Calling GC.Collect() manually in production code is almost always a mistake: it forces an expensive full collection, defeats the generational heuristics the runtime tuned for you, and can actually increase overall pause time. Reserve it for narrow diagnostic scenarios, not application logic.

You can inspect real GC behavior with dotnet-counters monitor --process-id <pid> System.Runtime to watch gen-0/1/2 collection counts, heap size, and time-in-GC live, which is far more reliable than guessing from symptoms alone.

  • The GC is a tracing collector that reclaims objects unreachable from roots like statics, stack locals, and GC handles.

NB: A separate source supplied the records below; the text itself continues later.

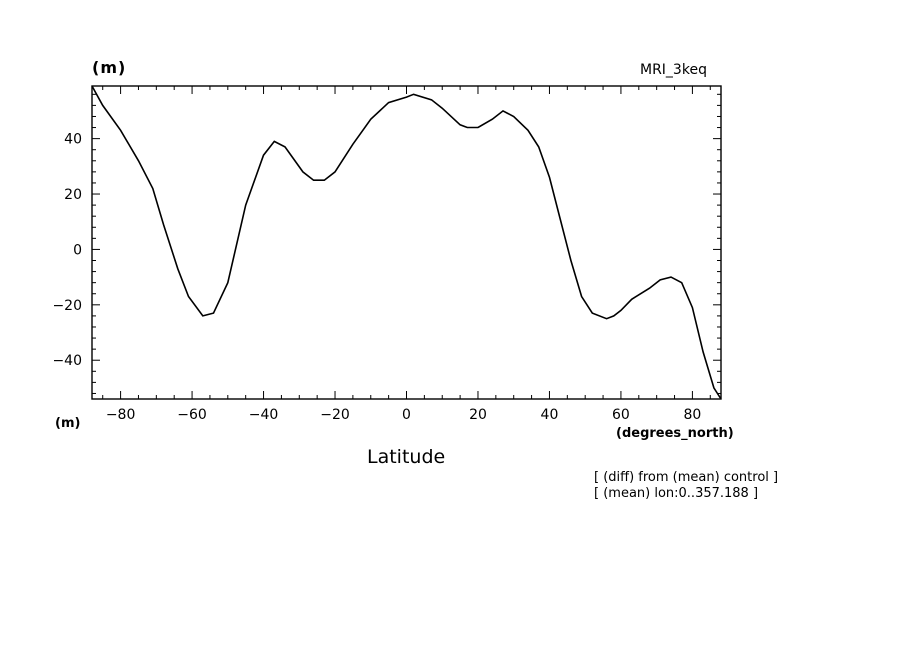 The height and width of the screenshot is (654, 904). Describe the element at coordinates (78, 250) in the screenshot. I see `y-tick-label: 0` at that location.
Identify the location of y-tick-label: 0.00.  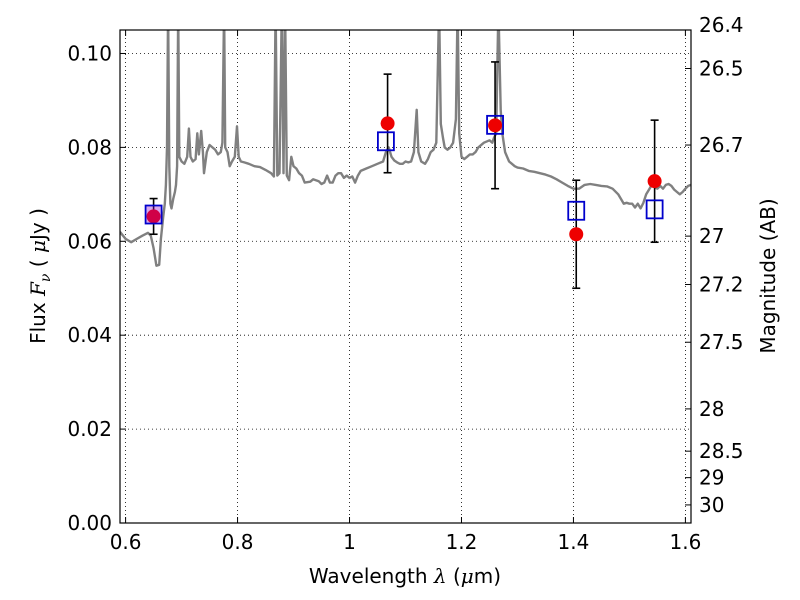
(90, 523).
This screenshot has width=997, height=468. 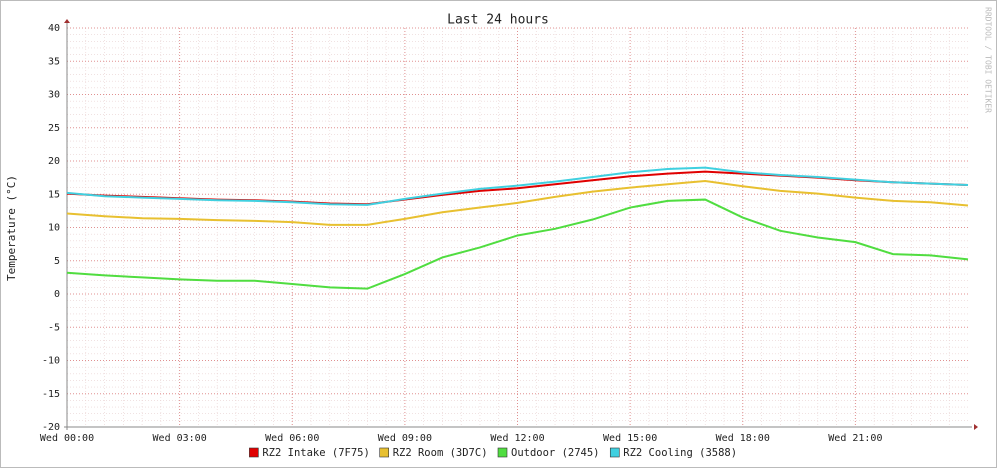 What do you see at coordinates (316, 453) in the screenshot?
I see `legend-label: RZ2 Intake (7F75)` at bounding box center [316, 453].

  • Objects are allocated in Gen0 and promoted to Gen1 then Gen2 if they survive collections, based on the generational hypothesis that most objects die young.
  • Workstation GC favors low latency for client apps; Server GC favors throughput and is the ASP.NET Core default, using one heap and thread per core.
  • Objects 85,000 bytes or larger go on the Large Object Heap, which is logically part of Gen2 and historically prone to fragmentation.
  • ArrayPool<T> lets you rent and return large buffers to avoid repeated LOH allocations in hot paths.
  • Avoid calling GC.Collect() manually in production; let the generational heuristics do their job.
  • Tools like dotnet-counters and dotnet-trace give real visibility into GC behavior instead of guesswork.